Exercise 1: Extract from the article on the Illinois playoff proposal the passage starting with "I don’t like" and going on through "missing the playoffs.".
Exercise 2: According to the article on the Illinois playoff proposal, what record does Evergreen Park take into the final week of the season?
Exercise 3: Carry on writing the article about the Illinois playoff proposal, picking up after its last sentence.

+++ Given passage +++

A proposal could be in the works that would allow football teams with two or more wins into the playoffs. That would help a team like Evergreen Park, pictured, which enters the final week of the season with a 3-5 mark and no shot at the playoffs. 



Food for thought for those who aren’t very hungry…

While it’s not official yet, word is that come November, the Illinois High School Association will listen to a proposal that would drastically changes the landscape of playoff football.

The idea is that there will be an eight-week regular season instead of nine and that any team with two wins or more gets in. Currently teams that win their conference, win six games or some teams who win five games and are subject to a tiebreaker (most opponents wins) get in.

Those 0-8 or 1-7 teams can optionally schedule each other in Week 9 for an extra game.


I can’t tell you how different that would be. We would be starting the playoffs this weekend and a bunch of 8-0 teams would be opening up with 2-6 opponents. There might be some intriguing 4-4 teams playing each other.

I don’t like it or hate it. But it would be a huge shock to the system.

Coaches and athletic directors are getting sick of the problems caused by non-conference scheduling and letting in almost everybody would alleviate some of those problems. Some of the powerhouses might actually find teams in Illinois to play instead of going to other states. Some teams might decide to play tougher non-conference teams rather than bakery pastries without fear of missing the playoffs.

If this proposal goes on the books next month, one expert doesn’t think it will be passed this year.

+++ Provided material +++

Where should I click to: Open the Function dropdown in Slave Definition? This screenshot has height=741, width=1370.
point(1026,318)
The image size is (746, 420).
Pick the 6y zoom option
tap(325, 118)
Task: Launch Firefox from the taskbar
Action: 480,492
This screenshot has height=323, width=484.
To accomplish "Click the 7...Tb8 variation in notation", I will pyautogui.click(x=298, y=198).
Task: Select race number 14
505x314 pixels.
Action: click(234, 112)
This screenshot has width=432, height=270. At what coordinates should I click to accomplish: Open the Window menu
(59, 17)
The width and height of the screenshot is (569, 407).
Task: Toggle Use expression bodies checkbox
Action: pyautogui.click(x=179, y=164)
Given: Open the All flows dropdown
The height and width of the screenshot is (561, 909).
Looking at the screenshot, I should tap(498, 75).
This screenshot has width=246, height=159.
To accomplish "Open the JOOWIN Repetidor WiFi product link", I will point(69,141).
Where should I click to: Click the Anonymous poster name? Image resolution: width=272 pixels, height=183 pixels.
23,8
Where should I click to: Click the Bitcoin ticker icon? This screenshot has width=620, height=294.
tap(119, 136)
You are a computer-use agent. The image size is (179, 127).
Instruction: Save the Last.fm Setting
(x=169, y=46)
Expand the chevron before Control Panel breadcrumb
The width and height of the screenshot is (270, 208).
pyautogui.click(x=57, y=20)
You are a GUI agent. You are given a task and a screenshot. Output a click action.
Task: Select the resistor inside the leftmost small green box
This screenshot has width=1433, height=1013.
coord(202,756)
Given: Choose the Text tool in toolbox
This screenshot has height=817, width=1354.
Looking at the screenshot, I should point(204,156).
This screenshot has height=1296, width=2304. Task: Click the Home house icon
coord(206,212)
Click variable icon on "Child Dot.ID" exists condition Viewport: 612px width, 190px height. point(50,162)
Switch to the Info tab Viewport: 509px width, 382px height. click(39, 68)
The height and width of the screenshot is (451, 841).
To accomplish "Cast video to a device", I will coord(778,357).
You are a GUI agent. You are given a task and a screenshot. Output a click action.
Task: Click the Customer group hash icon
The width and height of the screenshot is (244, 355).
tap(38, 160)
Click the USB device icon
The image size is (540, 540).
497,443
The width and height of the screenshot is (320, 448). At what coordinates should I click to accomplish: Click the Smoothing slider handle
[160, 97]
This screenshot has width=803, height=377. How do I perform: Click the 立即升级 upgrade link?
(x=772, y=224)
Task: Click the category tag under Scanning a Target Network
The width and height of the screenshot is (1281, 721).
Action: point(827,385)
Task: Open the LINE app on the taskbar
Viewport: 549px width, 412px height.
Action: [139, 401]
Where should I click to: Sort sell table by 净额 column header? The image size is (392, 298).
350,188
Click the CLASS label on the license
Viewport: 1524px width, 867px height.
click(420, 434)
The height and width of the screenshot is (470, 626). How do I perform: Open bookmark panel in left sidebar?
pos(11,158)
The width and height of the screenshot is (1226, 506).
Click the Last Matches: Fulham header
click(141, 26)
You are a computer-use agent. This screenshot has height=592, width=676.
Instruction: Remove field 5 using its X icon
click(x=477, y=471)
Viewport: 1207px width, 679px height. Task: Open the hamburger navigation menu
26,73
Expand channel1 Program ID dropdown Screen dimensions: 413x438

+++

Final result 1:
I don’t like it or hate it. But it would be a huge shock to the system.

Coaches and athletic directors are getting sick of the problems caused by non-conference scheduling and letting in almost everybody would alleviate some of those problems. Some of the powerhouses might actually find teams in Illinois to play instead of going to other states. Some teams might decide to play tougher non-conference teams rather than bakery pastries without fear of missing the playoffs.

Final result 2: 3-5

Final result 3:
Tim O’Halloran, also known as Edgy Tim, who is a high school guru on his own website and Comcast, or NBC Sports Chicago or whatever the heck they call themselves these days, told WJOL radio that November might be too late for principals across the state to agree on this, but it could be in play for the 2019 season.

Stay tuned. A year two from now, we could be getting ready for the first round of the playoffs rather than the last week of the regular season.

 I told you so…

Looking back at my preseason baseball picks, I had the Cubs pulling off unlikely back-to-back titles and beating Houston in the World Series.

Heading into this week’s action, I am still able to brag about those picks.

Some of my other brilliant picks? Well…not so brilliant.

I had Boston winning the American League East (yaaaay) but Baltimore as a wild card (booo).

I had Detroit winning the Central (argh) with Cleveland as a wild card (ehhh). And I had Houston winning the West (yaaaaay again!).

In the National League, I had the Cubs winning the Central (yaaay some more) and St. Louis to take a wild card spot (Cubs fans are cheering I got that one wrong). I thought the New York Mets would win the East (yikes!) and the San Francisco Giants to win the West (double yikes!) and Los Angeles to nail the second wild card slot.

Oh, and did I tell you I had the Cubs and Houston in the World Series?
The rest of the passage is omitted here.